▸ Work order
Using the data below, work out how many of its lines contain "will", and give that number with nothing added.

▸ Material provided
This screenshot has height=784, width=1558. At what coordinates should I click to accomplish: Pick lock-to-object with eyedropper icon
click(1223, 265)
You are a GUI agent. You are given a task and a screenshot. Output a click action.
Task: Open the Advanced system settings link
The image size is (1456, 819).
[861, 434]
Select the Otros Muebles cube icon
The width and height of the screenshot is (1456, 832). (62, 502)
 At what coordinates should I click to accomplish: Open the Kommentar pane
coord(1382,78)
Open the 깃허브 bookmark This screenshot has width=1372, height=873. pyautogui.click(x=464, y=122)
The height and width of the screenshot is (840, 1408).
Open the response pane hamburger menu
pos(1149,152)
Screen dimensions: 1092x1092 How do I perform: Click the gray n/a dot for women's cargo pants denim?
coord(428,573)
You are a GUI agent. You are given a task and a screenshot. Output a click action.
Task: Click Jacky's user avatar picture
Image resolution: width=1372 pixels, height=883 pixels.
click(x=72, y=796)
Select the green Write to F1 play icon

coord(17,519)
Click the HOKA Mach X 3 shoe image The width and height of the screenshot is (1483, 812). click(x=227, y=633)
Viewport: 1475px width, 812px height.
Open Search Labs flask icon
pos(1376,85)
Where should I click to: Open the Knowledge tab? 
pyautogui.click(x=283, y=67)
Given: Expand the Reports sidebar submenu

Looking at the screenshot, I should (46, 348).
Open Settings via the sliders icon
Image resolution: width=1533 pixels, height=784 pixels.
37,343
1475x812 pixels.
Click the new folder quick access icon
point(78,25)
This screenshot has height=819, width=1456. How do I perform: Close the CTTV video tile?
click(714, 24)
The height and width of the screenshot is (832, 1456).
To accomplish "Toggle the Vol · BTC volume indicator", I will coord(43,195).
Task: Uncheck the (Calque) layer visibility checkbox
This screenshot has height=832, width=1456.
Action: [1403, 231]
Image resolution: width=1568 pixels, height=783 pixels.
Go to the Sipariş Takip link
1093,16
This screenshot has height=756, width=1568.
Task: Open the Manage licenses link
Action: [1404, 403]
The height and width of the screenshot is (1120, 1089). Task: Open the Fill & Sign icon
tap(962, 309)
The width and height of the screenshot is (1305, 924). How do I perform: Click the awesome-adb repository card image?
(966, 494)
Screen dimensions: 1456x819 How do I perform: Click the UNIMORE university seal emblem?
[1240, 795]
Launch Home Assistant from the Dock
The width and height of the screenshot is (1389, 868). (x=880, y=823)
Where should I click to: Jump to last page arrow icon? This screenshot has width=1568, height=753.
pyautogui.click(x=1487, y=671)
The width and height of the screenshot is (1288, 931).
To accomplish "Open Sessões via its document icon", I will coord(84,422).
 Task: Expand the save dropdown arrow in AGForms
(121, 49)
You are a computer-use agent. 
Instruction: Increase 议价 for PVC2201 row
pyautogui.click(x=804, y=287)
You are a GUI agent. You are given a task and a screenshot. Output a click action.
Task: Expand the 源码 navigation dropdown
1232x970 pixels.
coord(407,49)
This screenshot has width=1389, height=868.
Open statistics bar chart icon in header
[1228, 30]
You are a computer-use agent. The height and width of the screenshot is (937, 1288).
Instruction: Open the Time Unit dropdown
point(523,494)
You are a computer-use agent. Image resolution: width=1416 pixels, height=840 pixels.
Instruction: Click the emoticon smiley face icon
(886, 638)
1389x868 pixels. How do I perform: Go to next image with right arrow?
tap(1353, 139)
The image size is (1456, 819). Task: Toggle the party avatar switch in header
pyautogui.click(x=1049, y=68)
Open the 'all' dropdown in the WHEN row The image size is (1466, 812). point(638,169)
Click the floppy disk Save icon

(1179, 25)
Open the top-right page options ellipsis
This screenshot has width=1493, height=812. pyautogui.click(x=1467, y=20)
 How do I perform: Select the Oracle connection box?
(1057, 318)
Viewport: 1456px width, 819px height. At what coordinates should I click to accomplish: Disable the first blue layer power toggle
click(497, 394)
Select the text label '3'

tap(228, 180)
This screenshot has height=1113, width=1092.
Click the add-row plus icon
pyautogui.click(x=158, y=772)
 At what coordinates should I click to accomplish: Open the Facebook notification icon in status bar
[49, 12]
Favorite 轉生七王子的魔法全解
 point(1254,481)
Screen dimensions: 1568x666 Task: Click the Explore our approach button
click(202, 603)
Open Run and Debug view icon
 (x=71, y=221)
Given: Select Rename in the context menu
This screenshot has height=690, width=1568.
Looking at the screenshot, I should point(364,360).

▸ Your solution
2